• Acciones requeridas:
- a) Enumera los tipos de articulaciones del esqueleto humano que se nombran en el texto sobre el manual de biología infantil.
- b) Retoma el texto sobre el manual de biología infantil y continúalo a partir de su última frase.

Tengo un manual de biología para niños titulado The Human Machine [La máquina humana] (1990) cuyos destinatarios ya estarán bien entrados en la edad adulta y, en muchos casos, incluso tendrán hijos. La introducción se abre con la frase siguiente: «El cuerpo humano es una máquina fascinante y notable. Su diseño es mucho más complejo que el del ordenador más avanzado». La autora subraya que es únicamente «más complejo»: sigue siendo una máquina, sólo que de gran complejidad. Al pasar las páginas se ven imágenes de las diferentes articulaciones del esqueleto humano, dibujadas con el trazo limpio de cualquier manual de ingeniería básica: articulaciones de pivote, de bisagra, de bola y cavidad, etcétera (fig.2.6). Me pregunto si quienes se vieron obligados a leer el libro cuando eran jóvenes lo recordarán con cariño o sentirán cierta incomodidad por haber conocido esas cuestiones antes de que fueran capaces de pensar por sí mismo.

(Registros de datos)
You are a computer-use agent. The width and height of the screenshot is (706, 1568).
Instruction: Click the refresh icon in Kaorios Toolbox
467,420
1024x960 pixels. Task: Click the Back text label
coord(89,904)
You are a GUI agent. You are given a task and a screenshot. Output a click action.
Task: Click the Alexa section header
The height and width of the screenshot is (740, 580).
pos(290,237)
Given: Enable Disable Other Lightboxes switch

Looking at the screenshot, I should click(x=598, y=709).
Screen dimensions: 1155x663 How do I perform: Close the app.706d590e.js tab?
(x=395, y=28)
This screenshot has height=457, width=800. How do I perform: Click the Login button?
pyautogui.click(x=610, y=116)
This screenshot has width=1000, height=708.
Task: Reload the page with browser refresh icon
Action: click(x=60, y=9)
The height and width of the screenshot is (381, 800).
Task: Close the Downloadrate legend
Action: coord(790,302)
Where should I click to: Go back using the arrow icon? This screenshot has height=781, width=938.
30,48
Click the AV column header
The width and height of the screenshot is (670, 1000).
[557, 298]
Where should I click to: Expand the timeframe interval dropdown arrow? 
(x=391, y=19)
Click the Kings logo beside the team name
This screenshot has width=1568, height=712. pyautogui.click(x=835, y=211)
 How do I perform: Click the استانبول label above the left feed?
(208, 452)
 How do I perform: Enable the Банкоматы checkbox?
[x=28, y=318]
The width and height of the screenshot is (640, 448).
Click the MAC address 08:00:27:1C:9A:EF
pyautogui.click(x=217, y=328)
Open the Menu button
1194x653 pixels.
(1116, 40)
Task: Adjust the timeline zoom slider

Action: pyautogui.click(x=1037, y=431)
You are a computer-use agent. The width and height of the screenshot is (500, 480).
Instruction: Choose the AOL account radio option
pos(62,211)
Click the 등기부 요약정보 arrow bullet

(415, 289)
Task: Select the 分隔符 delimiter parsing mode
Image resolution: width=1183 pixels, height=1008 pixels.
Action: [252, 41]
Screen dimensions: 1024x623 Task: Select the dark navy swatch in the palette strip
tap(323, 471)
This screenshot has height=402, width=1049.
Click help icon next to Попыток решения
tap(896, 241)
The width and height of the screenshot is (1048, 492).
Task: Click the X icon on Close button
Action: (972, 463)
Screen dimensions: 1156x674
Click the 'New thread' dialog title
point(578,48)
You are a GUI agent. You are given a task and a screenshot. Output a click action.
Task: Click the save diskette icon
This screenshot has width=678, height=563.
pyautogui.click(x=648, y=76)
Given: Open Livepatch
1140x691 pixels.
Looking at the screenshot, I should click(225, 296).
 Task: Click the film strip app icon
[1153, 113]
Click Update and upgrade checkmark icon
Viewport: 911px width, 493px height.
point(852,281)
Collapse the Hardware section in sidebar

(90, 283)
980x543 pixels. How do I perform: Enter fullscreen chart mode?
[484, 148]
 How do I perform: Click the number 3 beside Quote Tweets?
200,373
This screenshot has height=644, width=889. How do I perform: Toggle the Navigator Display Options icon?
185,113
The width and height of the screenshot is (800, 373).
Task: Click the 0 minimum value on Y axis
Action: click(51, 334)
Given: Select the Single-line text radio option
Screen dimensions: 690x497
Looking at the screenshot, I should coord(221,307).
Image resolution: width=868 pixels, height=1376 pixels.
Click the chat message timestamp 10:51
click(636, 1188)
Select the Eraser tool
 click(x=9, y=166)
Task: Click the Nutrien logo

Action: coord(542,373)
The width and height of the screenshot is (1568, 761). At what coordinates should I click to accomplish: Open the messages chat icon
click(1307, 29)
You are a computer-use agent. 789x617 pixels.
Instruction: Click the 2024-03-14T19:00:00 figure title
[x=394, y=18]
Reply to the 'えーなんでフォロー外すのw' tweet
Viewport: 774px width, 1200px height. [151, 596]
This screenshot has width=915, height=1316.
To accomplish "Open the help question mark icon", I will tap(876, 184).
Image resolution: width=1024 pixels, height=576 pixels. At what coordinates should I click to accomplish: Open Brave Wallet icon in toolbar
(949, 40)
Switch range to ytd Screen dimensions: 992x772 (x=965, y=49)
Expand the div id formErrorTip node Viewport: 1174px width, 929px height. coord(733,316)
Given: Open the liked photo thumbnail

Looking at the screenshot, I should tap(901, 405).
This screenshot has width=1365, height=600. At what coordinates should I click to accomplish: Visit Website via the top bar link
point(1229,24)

• Resultados de tareas:
- a) Articulaciones de pivote, de bisagra y de bola y cavidad.

- b)
 
Si el cuerpo es una máquina, entonces puede ser tratado como uno trataría a una máquina. Cuando una pieza se desgasta, basta sustituirla por otra nueva. La cirugía de «piezas de repuesto» cubre cada vez más partes del cuerpo, desde nuevas articulaciones de cadera y fémur hasta reemplazos de arterias y transplantes de órganos. Pero la consecuencia lógica de este punto de vista podría ser la sustitución del cuerpo orgánico por una máquina, si se demostrara que ésta es más eficiente, duradera y fácil de mantener. Esta idea ya la sugirieron en el siglo XX científicos respetables como el eminente físico e historiador de la ciencia J.D. Bernal en la década de 1920 o el profesor de ingeniería en el MIT Hans Moravec en los años ochenta.

Fig. 2.6.

¿Ha ido demasiado lejos la revolución digital?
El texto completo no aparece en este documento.